Erik Ashok Meers
July 10, 1995 12:00 PM


Baywatch lifeguard Yasmine Bleeth was plunging into unfamiliar waters when she signed to star in the live-action CD-ROM Maximum Surge. “I was like, ‘What? A CD who?’ ” Bleeth says with a laugh. “That’s how far my computer knowledge extended.” Playing a bounty hunter, Bleeth, 26, had to adjust to the special demands of acting for the interactive format. “In most of my scenes, I was speaking to the camera,” Bleeth says. “I wasn’t really interacting with anybody else. I felt very uncomfortable.” Bleeth, who recently returned for a six-month stint of Baywatch filming, hopes Surge will bring her new fans, though she already has crossover appeal. “My friend was online the other day, and he saw a general request posted for a picture of me naked,” she says. “I guess there are some computer lovers who are Baywatch fans too.”


William Gibson is the literary guru of cyberspace. He even coined that term in his 1984 futuristic techno-thriller Neuwmancer. Hard to believe, then, that Gibson pounded out Neuwmancer on a portable typewriter. Harder still to hear him confess he knew little about computer technology. So where did he get all that nifty hi-tech jargon? “I listened to what hackers said, not trying to understand it,” Gibson says, “but trying to groove on the poetry of it.”

Not one to rest on his laurels, the prophet of the digital age has found other ways to trumpet his vision. The new Keanu Reeves movie, Johnny Mnemonic, is based on a 1981 Gibson short story that he adapted for the screen. Also out: a CD-ROM version that Gibson did not work on but nonetheless pronounces “delightfully seedy.” Back home in Vancouver, B.C., Gibson, 47, is writing his next novel on an antiquated Macintosh. And he refuses to join his wife and two children in surfing the net. “My kids seem to spend all their time online,” he sighs. “They are jacked directly into the wall.”

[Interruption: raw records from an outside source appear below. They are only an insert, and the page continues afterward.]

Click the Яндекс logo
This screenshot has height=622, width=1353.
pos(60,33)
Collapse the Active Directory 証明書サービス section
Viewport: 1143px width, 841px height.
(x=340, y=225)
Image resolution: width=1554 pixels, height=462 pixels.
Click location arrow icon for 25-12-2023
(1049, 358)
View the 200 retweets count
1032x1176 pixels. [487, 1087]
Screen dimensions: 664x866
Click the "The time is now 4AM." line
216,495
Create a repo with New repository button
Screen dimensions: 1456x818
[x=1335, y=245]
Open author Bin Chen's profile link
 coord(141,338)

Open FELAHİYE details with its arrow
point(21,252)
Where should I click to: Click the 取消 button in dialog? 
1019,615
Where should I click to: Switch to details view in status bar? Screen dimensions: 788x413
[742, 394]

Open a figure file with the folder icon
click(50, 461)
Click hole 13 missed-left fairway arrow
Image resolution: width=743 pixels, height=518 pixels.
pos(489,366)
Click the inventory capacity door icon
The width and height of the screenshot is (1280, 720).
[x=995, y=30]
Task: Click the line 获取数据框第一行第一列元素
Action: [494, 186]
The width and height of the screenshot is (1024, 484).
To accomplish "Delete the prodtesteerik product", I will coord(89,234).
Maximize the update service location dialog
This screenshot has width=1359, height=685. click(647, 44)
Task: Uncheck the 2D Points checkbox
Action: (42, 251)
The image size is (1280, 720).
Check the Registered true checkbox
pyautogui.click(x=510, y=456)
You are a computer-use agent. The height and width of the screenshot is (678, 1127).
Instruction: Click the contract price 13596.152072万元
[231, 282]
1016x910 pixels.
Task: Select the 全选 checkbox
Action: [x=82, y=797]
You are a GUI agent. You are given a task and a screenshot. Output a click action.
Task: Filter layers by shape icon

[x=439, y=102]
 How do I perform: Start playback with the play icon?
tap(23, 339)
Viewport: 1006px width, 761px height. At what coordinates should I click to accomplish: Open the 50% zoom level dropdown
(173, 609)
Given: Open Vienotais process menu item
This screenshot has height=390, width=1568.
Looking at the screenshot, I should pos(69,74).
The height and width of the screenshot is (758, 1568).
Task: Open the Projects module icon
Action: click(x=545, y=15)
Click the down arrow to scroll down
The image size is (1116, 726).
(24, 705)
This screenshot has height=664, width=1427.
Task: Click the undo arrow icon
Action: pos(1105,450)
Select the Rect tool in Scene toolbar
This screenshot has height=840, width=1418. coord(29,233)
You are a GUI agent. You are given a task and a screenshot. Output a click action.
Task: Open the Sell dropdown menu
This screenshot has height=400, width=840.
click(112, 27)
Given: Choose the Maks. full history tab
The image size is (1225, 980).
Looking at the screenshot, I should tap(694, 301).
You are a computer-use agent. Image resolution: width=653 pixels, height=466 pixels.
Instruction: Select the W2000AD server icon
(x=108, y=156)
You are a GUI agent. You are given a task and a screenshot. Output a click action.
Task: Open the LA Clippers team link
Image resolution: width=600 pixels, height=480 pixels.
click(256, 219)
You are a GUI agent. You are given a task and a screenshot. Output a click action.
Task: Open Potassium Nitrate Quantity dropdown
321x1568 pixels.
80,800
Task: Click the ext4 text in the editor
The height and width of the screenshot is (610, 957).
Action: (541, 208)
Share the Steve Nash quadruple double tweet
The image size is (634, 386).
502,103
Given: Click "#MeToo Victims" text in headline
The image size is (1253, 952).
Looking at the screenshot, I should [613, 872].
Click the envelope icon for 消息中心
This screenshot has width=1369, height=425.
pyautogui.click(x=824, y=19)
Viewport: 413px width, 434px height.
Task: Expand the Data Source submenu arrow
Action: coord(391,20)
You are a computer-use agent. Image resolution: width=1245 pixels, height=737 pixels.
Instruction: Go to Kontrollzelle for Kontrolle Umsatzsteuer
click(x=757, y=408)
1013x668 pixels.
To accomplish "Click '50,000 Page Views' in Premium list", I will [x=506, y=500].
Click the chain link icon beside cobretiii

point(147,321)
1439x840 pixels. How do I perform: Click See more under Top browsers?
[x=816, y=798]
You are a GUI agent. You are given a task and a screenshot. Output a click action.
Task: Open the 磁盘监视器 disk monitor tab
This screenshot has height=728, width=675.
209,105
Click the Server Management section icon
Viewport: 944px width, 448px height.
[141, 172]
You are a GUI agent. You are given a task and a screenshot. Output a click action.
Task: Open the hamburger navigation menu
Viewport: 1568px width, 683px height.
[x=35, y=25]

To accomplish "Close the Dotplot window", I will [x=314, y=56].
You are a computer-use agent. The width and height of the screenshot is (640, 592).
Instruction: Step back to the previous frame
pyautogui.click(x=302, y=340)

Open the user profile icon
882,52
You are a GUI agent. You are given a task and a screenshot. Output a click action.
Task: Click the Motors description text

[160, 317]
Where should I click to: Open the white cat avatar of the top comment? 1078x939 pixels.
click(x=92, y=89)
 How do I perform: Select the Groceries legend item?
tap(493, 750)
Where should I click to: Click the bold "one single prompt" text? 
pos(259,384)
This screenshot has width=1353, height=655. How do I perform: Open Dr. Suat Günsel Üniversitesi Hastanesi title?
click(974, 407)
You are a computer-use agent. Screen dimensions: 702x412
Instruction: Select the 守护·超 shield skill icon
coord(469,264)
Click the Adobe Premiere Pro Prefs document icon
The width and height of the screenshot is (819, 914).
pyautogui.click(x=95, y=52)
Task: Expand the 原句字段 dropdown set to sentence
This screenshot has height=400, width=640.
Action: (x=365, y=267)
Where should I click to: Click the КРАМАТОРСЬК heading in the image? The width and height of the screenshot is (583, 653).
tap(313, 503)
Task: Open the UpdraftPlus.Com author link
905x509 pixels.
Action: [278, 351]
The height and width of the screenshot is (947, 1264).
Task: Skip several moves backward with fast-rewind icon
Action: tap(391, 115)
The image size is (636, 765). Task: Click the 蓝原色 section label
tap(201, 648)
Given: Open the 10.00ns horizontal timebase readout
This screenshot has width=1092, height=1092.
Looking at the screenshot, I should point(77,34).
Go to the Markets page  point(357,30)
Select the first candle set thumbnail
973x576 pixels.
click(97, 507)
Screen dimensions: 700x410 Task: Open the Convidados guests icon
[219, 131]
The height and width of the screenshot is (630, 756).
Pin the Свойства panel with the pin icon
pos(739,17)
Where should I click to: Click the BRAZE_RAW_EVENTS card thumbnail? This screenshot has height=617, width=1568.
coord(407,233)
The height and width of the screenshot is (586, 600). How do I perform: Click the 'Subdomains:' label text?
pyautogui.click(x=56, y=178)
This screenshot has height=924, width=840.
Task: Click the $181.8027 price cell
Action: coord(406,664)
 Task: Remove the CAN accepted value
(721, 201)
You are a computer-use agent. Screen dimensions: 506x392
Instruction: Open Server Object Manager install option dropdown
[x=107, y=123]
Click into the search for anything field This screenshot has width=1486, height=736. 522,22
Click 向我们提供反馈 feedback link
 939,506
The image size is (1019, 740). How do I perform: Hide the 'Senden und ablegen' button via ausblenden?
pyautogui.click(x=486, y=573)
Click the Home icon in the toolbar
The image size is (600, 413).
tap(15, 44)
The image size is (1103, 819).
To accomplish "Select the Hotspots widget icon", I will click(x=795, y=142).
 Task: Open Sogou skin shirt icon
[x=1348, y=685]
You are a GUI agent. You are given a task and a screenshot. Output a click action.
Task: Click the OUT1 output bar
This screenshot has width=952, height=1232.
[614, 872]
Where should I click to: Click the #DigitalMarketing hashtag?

Singer Sarah McLachlan didn’t want to be left behind by the computer revolution. So now she’s leading the way with the debut of a CD-ROM, The Freedom Sessions, timed to the recent release of her new album, Fumbling Toward Ecstasy. “The CD-ROM gives people more of a real feel for me than a written interview would,” says McLachlan, 26. On a March tour the singer brought along a computer so fans could preview the CD-ROM. McLachlan plans to let more concert-goers in on the experience by setting up 10 computer kiosks for her tour, beginning in July. But despite her commitment to new technology, McLachlan admits to a little nostalgia for less sophisticated times. “I’m still bummed about compact discs,” she grumps. “I miss vinyl.”